To: epicure who wrote (30322)9/30/2001 10:53:54 AM
From: Tom Clarke  Read Replies (1) | Respond to of 82486
 
An excerpt from a review of Jeffrey Hart's book Smiling Through the Cultural Catastrophe.

What is the goal of human life? Athens says knowledge, Jerusalem holy or moral rectitude. It is a central part of Mr. Hart's purpose to show that the resilience of the Western tradition lies in its unwillingness to choose one of these exclusively. "The mind of the West," he writes, "was born amid tension and contradiction and draws strength from refusing to be either-or but rather both-and." .....the particular genius of the Western tradition has been its capaciousness, what Mr. Hart calls its 'dialectical' appetite.

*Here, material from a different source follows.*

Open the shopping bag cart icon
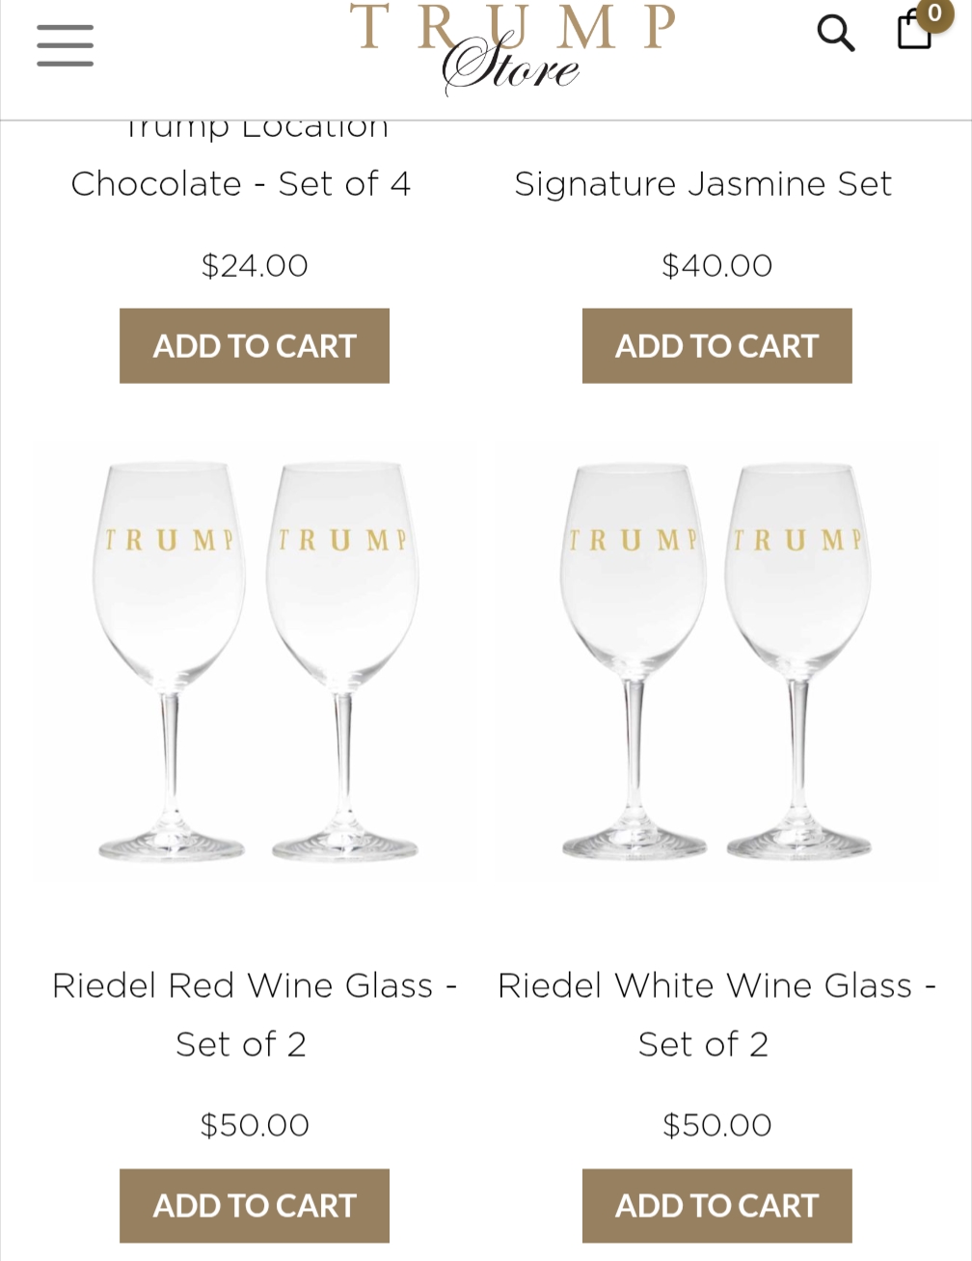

As he observes, the dominant Islamic tradition, in contrast, evolved a tradition of compartmentalized truths."

.....The point is that plurality is inscribed at the center of the West. "We have Augustine's "Confessions' but we also have Voltaire's 'Candide.' There is Dante, but also Montaigne...The Western mind...embodies an argument at the core of its being.

It is that fact above all, we may speculate, that enrages the terrorists. They may denounce US cultural imperialism or the Christendom of the West. But at bottom it is our intellectual and moral suppleness that they cannot abide. The West has taught the world to say Yes to the complexity of experience. Its respect for individual liberty is in part an acknowledgment of such complexity. Terrorism seeks to deny that affirmation through intimidation and slaughter....

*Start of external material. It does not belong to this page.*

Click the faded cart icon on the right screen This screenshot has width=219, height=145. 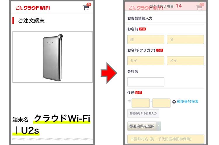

To: epicure who wrote (30322)9/30/2001 4:36:22 PM
From: TimF  Read Replies (1) | Respond to of 82486
 
truth (trth)
n. pl. truths (trthz, trths)

1.Conformity to fact or actuality.
2.A statement proven to be or accepted as true.
3.Sincerity; integrity.
4.Fidelity to an original or standard.
5.
a.Reality; actuality.
b.often Truth That which is considered to be the supreme reality and to have the ultimate meaning and value of existence.

Let's throw out number one- because it does not seem possible to prove "facts" about what is "better" in fact or actuality- it's a matter of preference and perspective.


No lets not throw out number one because that is begging the question. If you assume there are nothing that is absolutely, intrinsically or universally true then you can throw out number one, but that is the argument. If you assume your side of the argument as true it is easy to prove it true based on that assumption.